Kasus pertama terjadi pada Selasa, 31 Maret 2026, ketika majelis hakim menunda pembacaan vonis terhadap mantan Kepala Dinas Komunikasi dan Informatika Sleman, Eka Suryo Prihantoro. Ia didakwa melakukan korupsi dalam pengadaan bandwidth internet. Vonis akhirnya dibacakan dua hari kemudian, Kamis, 2 April 2026, dengan hukuman lebih berat dari tuntutan jaksa: empat tahun penjara, denda Rp300 juta subsidair tiga bulan kurungan, serta pidana tambahan berupa uang pengganti kerugian negara sebesar Rp901 juta. Putusan ini sempat menuai perdebatan karena salah seorang hakim anggota menyatakan dissenting opinion dengan menilai Eka tidak bersalah.
Kasus kedua menyangkut mantan Bupati Sleman, Sri Purnomo, yang didakwa melakukan korupsi dana hibah pariwisata. Sidang pembacaan putusan yang dijadwalkan Kamis, 23 April 2026, kembali ditunda hingga Senin, 27 April 2026. Ketua majelis hakim, Melinda Aritonang, menyebut ada sejumlah hal yang perlu dikoreksi dan disempurnakan dalam naskah putusan. Untuk sementara, Sri Purnomo tetap ditahan. Penundaan ini menimbulkan kecurigaan publik, terlebih setelah kasus Eka Suryo sebelumnya juga mengalami hal serupa.
Arifin Wardiyanto, pemantau peradilan independen, menilai penundaan putusan Sri Purnomo mengindikasikan adanya intervensi. Ia menduga pihak terdakwa berusaha memengaruhi hakim agar vonis lebih ringan dari tuntutan jaksa. Menurutnya, jika benar terjadi, hal ini akan merusak integritas peradilan. Arifin menegaskan bahwa aktivis antikorupsi tidak akan tinggal diam dan akan terus mengawasi jalannya persidangan. Ia juga mengingatkan bahwa kasus ini dipantau langsung oleh Kejaksaan Agung dan Komisi Pemberantasan Korupsi, sehingga majelis hakim harus bersikap tegas dan transparan.

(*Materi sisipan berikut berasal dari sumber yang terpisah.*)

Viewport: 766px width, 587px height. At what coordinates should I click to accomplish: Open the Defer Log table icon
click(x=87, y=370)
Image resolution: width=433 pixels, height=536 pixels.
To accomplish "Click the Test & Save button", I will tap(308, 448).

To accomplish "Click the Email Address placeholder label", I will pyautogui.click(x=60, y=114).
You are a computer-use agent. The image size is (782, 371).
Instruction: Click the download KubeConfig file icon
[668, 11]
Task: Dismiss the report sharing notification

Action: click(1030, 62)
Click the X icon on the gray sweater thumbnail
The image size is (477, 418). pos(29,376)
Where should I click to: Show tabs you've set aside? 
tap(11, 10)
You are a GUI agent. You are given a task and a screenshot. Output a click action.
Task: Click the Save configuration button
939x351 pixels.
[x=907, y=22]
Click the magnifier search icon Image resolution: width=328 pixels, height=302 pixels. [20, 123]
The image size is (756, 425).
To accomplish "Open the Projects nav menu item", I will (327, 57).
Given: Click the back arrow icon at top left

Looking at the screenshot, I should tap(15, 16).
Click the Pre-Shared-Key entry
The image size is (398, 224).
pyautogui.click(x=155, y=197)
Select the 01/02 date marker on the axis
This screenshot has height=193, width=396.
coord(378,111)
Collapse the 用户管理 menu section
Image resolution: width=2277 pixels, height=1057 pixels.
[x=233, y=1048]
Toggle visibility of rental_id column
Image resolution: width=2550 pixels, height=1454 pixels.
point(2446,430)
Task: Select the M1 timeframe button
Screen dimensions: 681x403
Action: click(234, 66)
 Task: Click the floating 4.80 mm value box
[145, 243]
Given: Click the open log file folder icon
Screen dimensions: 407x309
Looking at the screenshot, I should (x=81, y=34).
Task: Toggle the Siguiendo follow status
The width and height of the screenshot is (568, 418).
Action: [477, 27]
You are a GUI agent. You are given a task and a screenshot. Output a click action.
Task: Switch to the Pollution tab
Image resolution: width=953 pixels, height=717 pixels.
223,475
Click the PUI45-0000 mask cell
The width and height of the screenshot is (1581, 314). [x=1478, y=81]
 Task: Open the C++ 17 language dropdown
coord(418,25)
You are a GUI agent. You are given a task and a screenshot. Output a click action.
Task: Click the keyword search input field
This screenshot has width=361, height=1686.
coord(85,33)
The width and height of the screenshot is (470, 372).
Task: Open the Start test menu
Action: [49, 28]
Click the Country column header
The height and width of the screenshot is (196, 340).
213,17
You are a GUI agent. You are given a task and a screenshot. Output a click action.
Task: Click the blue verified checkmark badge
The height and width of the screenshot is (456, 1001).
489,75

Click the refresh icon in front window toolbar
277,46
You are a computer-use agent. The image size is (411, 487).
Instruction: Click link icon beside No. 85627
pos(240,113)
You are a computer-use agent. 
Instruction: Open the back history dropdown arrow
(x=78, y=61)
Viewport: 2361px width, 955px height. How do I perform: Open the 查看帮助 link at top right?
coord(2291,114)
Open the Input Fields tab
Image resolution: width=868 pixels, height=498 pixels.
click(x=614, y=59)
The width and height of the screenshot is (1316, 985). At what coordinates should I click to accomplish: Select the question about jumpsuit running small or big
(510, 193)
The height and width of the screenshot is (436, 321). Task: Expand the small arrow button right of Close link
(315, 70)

Sorotan juga datang dari kalangan akademisi. Riawan Tjandra, dosen Fakultas Hukum Universitas Atma Jaya Yogyakarta, menyebut ada tiga faktor yang menyebabkan penundaan putusan. Pertama, tingginya beban perkara membuat hakim kesulitan menyiapkan materi putusan secara tepat waktu. Kedua, kelemahan sistem peradilan Indonesia masih nyata, sehingga penundaan menjadi konsekuensi dari ketidaksempurnaan mekanisme. Ketiga, adanya tekanan atau intervensi dari pihak berperkara yang membuat hakim harus menunda pembacaan putusan.